No setor privado, empresas como a ERI (Electronic Recyclers International), nos Estados Unidos, e a Umicore, na Bélgica, lideram modelos de reciclagem eletrônica com padrões ambientais e sociais exigentes. A Umicore, por exemplo, recupera metais preciosos de dispositivos eletrônicos com uma eficiência que supera muitas minas tradicionais e tem um faturamento de mais de 3.000 milhões de euros por ano, em grande parte graças a essa atividade.

Mesmo startups na África, como a Ecopost no Quênia ou  a Enviroserve em Ruanda, estão desenvolvendo soluções inovadoras para transformar lixo eletrônico em materiais reutilizáveis e empregos decentes.
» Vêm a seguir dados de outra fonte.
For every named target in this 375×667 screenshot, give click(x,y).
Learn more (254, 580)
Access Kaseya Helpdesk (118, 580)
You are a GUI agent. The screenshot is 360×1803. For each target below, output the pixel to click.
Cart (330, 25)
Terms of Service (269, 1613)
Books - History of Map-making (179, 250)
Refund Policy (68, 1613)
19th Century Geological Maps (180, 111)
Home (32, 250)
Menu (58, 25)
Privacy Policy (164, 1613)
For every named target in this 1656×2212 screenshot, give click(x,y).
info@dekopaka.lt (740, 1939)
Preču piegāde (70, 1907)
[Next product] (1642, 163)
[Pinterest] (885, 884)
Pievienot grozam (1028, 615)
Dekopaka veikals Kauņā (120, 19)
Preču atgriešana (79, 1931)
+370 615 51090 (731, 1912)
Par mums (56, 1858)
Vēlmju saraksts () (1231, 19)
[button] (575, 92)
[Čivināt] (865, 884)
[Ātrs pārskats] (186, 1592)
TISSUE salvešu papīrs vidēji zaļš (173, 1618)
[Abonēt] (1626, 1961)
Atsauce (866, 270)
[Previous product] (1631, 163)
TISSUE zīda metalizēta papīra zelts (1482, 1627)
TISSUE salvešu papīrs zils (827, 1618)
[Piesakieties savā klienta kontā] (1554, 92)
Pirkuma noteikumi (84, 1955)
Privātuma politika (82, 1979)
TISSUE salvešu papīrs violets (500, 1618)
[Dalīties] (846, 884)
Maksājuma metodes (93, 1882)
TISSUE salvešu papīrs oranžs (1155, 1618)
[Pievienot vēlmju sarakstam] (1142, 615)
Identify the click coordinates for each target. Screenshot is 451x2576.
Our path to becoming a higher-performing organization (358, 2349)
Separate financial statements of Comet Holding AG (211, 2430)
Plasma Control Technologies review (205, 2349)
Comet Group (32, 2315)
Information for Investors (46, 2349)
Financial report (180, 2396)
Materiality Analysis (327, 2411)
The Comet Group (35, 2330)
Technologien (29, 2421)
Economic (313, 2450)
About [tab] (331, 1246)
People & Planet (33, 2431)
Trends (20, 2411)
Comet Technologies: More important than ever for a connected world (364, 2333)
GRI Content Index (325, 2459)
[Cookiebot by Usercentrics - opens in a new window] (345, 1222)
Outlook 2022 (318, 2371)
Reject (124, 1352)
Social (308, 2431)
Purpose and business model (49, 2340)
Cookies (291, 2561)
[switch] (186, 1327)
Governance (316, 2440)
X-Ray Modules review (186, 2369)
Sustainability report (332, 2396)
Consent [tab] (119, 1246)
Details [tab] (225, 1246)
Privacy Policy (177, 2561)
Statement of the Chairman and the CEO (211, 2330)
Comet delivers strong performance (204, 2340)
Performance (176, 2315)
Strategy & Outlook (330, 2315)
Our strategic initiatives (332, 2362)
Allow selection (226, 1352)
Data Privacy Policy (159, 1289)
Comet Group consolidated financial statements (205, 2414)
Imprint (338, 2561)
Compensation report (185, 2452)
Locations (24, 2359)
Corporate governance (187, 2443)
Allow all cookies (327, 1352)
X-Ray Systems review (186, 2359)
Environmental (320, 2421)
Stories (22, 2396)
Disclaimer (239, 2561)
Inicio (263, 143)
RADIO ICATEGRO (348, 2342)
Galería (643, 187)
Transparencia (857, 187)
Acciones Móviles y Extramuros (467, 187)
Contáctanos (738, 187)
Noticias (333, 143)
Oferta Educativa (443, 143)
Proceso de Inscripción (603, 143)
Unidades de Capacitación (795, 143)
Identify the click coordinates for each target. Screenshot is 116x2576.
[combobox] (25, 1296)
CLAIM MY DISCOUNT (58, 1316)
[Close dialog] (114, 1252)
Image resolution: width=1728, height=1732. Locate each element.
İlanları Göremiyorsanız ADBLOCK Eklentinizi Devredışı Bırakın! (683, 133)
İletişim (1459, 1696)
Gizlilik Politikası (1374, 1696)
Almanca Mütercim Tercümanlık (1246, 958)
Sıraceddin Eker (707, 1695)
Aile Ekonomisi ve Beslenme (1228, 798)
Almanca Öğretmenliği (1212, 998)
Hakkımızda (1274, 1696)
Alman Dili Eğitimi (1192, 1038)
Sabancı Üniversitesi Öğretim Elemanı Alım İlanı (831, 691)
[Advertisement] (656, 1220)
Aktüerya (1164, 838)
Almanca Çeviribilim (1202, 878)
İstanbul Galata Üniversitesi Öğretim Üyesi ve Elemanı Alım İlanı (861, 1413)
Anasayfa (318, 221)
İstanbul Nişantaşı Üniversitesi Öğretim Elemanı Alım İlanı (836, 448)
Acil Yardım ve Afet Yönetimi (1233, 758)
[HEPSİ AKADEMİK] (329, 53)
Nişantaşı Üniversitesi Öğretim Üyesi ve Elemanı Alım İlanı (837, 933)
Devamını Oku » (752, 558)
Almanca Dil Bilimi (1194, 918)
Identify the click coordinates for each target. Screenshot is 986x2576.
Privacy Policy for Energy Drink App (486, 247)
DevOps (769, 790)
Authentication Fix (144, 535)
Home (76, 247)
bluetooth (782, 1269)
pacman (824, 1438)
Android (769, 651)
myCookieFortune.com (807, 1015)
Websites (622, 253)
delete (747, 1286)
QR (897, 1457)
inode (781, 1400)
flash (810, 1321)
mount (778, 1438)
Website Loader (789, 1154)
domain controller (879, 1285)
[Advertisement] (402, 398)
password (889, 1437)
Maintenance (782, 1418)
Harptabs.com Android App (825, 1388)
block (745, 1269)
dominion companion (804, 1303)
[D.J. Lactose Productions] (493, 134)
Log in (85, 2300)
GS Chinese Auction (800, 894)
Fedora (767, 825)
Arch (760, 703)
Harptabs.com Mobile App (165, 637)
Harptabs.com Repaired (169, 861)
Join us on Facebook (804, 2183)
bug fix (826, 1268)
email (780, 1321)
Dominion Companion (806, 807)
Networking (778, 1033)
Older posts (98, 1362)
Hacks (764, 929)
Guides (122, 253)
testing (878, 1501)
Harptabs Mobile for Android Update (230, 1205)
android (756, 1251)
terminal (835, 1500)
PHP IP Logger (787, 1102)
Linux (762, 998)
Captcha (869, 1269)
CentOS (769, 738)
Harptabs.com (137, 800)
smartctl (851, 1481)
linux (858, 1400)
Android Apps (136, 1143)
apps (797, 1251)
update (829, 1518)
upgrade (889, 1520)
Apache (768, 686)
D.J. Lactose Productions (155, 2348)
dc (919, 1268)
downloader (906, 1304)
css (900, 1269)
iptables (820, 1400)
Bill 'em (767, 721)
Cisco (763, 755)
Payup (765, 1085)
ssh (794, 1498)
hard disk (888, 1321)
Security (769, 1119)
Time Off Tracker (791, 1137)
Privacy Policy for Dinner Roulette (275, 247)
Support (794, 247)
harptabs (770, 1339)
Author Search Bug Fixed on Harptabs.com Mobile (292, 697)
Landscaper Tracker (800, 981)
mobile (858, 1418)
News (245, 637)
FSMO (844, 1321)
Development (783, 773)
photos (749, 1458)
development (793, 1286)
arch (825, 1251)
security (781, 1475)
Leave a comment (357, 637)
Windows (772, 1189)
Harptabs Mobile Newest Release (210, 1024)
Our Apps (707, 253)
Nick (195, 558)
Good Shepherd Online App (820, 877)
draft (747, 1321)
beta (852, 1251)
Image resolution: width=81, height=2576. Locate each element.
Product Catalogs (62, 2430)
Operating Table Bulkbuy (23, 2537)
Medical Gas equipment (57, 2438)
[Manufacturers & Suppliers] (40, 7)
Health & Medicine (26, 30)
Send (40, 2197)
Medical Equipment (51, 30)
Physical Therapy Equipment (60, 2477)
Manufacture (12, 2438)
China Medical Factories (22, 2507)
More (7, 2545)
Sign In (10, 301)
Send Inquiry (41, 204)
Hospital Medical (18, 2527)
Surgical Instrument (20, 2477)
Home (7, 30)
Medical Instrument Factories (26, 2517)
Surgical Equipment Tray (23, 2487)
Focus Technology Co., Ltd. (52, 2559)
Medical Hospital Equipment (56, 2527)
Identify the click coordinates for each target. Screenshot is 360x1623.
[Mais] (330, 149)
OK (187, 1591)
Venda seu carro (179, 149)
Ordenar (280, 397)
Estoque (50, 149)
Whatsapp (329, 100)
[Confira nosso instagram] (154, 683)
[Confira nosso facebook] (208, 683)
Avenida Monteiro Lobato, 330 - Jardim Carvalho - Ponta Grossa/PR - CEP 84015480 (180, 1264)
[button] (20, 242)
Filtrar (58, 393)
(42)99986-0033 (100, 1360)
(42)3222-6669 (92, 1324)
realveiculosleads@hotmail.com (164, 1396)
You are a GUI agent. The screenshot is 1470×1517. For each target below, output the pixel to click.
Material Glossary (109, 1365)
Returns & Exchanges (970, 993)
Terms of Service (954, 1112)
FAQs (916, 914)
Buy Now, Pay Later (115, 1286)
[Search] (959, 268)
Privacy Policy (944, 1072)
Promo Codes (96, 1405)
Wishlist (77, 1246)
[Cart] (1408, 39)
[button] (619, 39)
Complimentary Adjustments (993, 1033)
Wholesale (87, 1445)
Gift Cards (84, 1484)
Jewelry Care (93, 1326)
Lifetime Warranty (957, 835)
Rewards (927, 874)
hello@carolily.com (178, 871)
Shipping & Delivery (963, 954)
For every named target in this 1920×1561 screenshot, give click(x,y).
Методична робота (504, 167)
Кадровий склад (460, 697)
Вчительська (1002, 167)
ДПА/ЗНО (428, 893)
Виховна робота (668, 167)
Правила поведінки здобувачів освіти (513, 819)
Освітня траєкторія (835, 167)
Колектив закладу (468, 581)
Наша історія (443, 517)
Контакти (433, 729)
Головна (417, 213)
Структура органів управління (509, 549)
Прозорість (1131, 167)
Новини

Em conclusão, os REEE representam um paradoxo do nosso tempo: lixo com valor, problema com solução, desperdício com futuro. Inseri-los em uma lógica de economia circular não é apenas desejável, mas urgente. Em vez de continuar a extrair do subsolo, podemos começar a extrair de nossos resíduos. Mas para que isso aconteça, precisamos de regulamentação, investimento e uma cidadania consciente de que, muitas vezes, o verdadeiro tesouro está onde menos esperamos: no que não usamos mais.

Referências:

  • Hawkins, G. (2006). A ética do desperdício: como nos relacionamos com o lixo. Rowman & Littlefield.
  • Stahel, W. R. (2019). A economia circular: um guia do usuário.
  • Monitor Global de Lixo Eletrônico 2024. Instituto das Nações Unidas para Treinamento e Pesquisa (UNITAR), União Internacional de Telecomunicações (UIT), Associação Internacional de Resíduos Sólidos (ISWA).
  • Organização Mundial da Saúde (OMS), relatórios de saúde e lixo eletrônico.
  • Comissão Europeia, “Diretiva 2012/19/UE sobre resíduos de equipamentos elétricos e eletrônicos (REEE)”.
  • Relatório Anual da Umicore 2023.